Очевидно, что на создание Пушкиным «Сказки о рыбаке и рыбке» повлияла также сказка Братьев Гримм «О рыбаке и его жене». Это видно по первоначальному замыслу Пушкина, по которому старуха повелевала золотой рыбке сделать ее папессой, то есть, главой католической церкви. И это совсем, как в сказке братьев Гримм, где старуха хочет стать римским папой (в этом у братьев Гримм есть, очевидно, намёк на папессу Иоанну). В первой рукописной редакции сказки у Пушкина старуха сидела на Вавилонской башне, а на ней была папская тиара: «Говорит старику старуха: Не хочу быть вольною царицей, а хочу быть римскою папой. Стал он кликать рыбку золотую. / "Добро, будет она римскою папой". / Воротился старик к старухе. / Перед ним монастырь латинский, / на стенах латинские монахи / поют латынскую обедню. Перед ним вавилонская башня. На самой верхней на макушке сидит его старая старуха: на старухе сарочинская шапка, на шапке венец латынский, на венце тонкая спица, на спице Строфилус-птица. Поклонился старик старухе...».
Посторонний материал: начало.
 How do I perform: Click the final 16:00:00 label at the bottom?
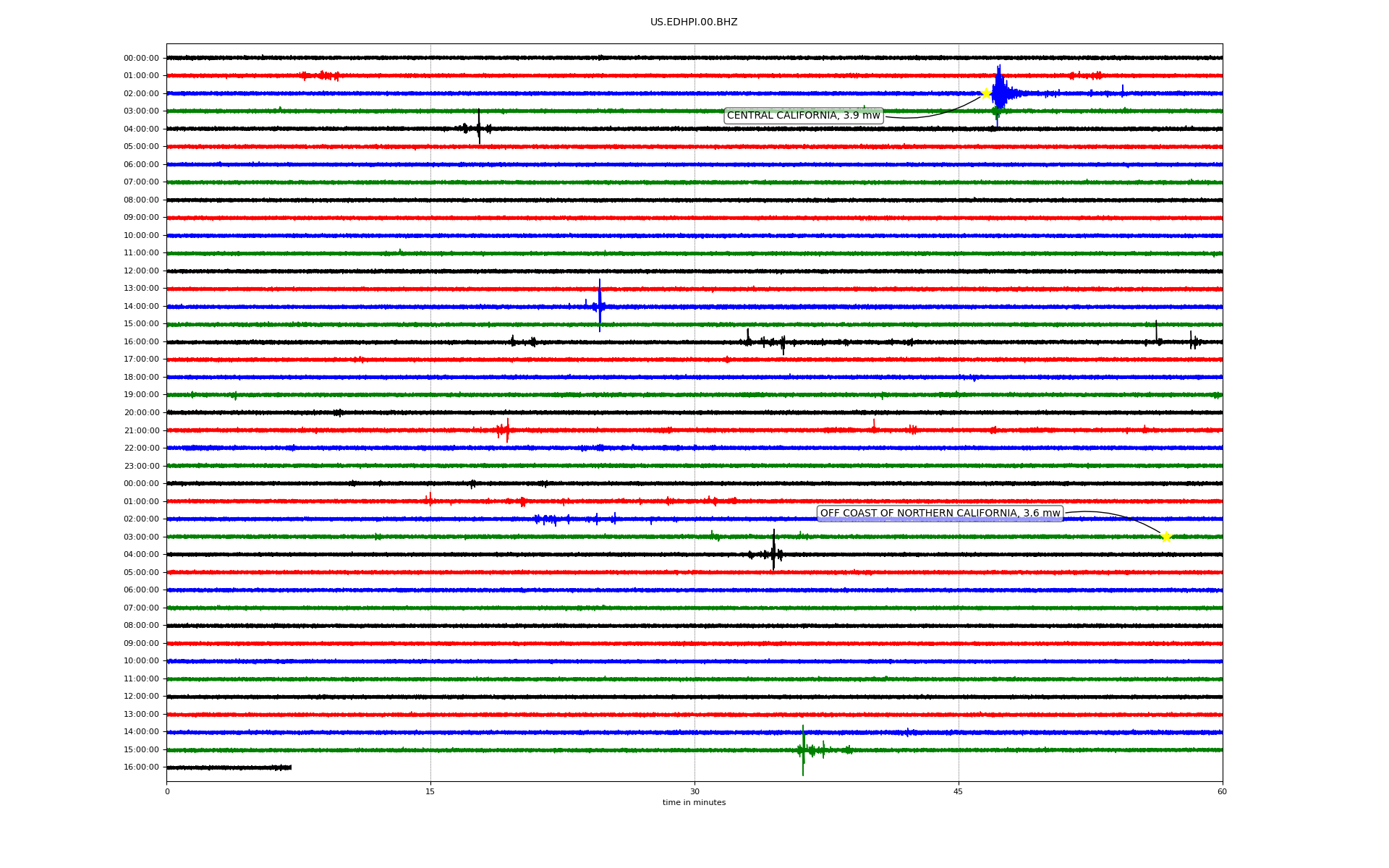click(141, 767)
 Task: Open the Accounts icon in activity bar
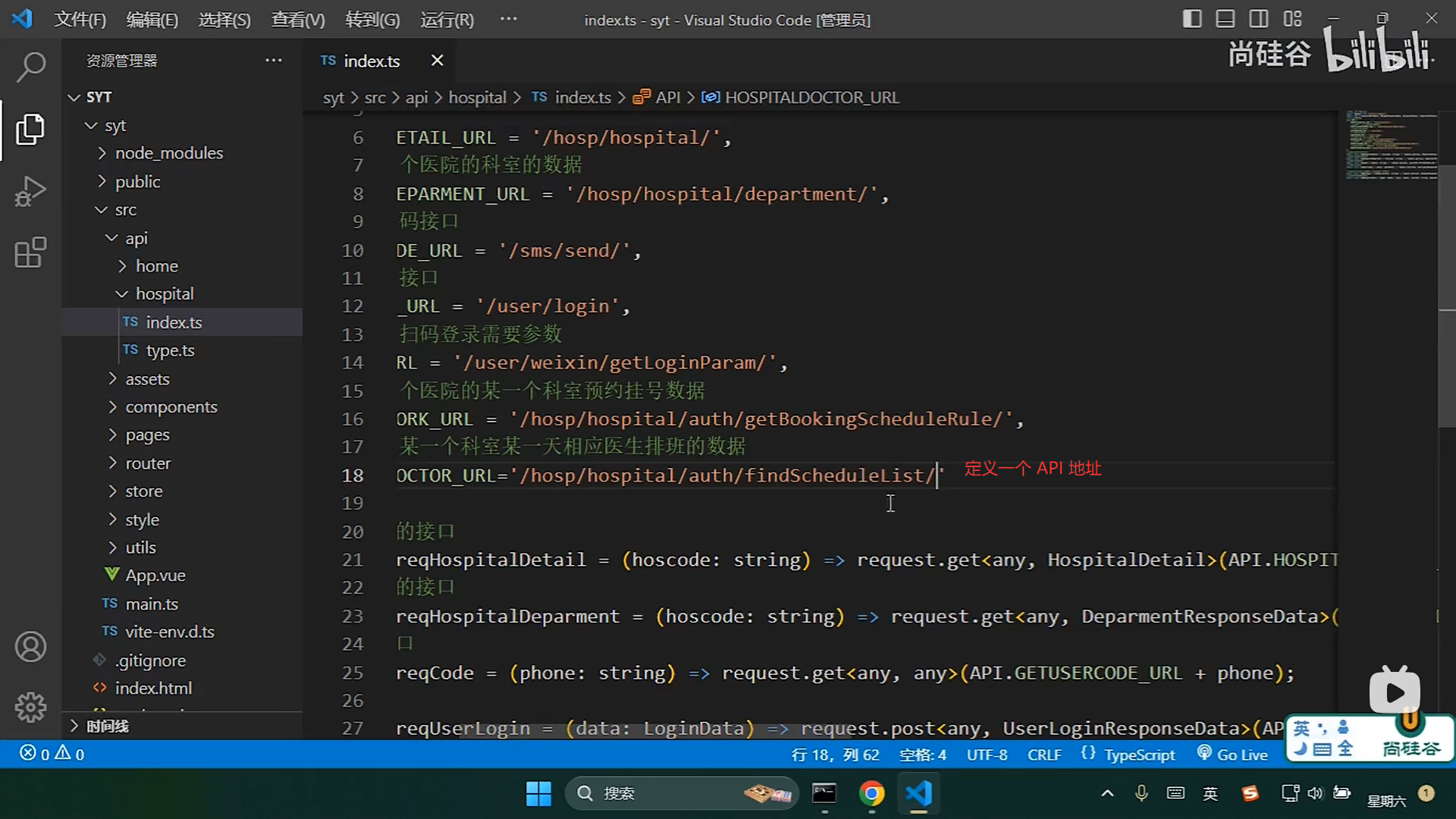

Очевидно, что архетипический мотив трех искушений («трех желаний»), который присутствует и в сказке братьев Гримм и у Пушкина, имеет свои корни в библейском сюжете об искушении Христа Дьяволом в пустыне. В пушкинской «Сказке о рыбаке и рыбке» старуха, будучи уже царицей, осмелилась все же повелевать и искушать власть свыше (саму золотую рыбку), и потеряла все, что у нее было, оставшись у разбитого корыта. Все «дары» обернулись ничем, обнаружив свою эфемерную природу.
Возвращаясь к диалогу Христа и Дьявола, который первоначально мы находим в Евангелии от Луки, стоит вспомнить этот диалог стал основой другого диалога — между Папским Инквизитором и Христом во вставной легенде о Великом Инквизиторе в романе Достоевского «Братья Карамазовы». В этом диалоге Инквизитор намекает Христу: «...Власть над всеми сими царствами и слава... предана мне: — Мы давно уже не с тобою <с Христом>, а с ним <с Дьяволом>, уже восемь веков. Ровно восемь веков назад как мы взяли от него то, что ты с негодованием отверг, тот последний дар, который он предлагал тебе, показав тебе все царства земные: мы взяли от него Рим, и меч кесаря, и объявили лишь себя царями земными, царями едиными, хотя и доныне не успели еще привести наше дело к полному окончанию». Инквизитор Достоевского упрекает Христа: «А между тем ты бы мог еще и тогда взять меч кесаря. Зачем ты отверг этот последний дар?»
У Пушкина в окончательном варианте «Сказки о рыбаке и рыбке» нет эпизода с искушением старухи стать папессой. Но старуха, будучи уже царицей, осмелилась повелевать и искушать власть свыше (саму золотую рыбку), и потеряла все, что у нее было, оставшись у разбитого корыта. В сказке Пушкина все «дары» обернулись для искушаемой старухи ничем, обнаружив свою эфемерную природу.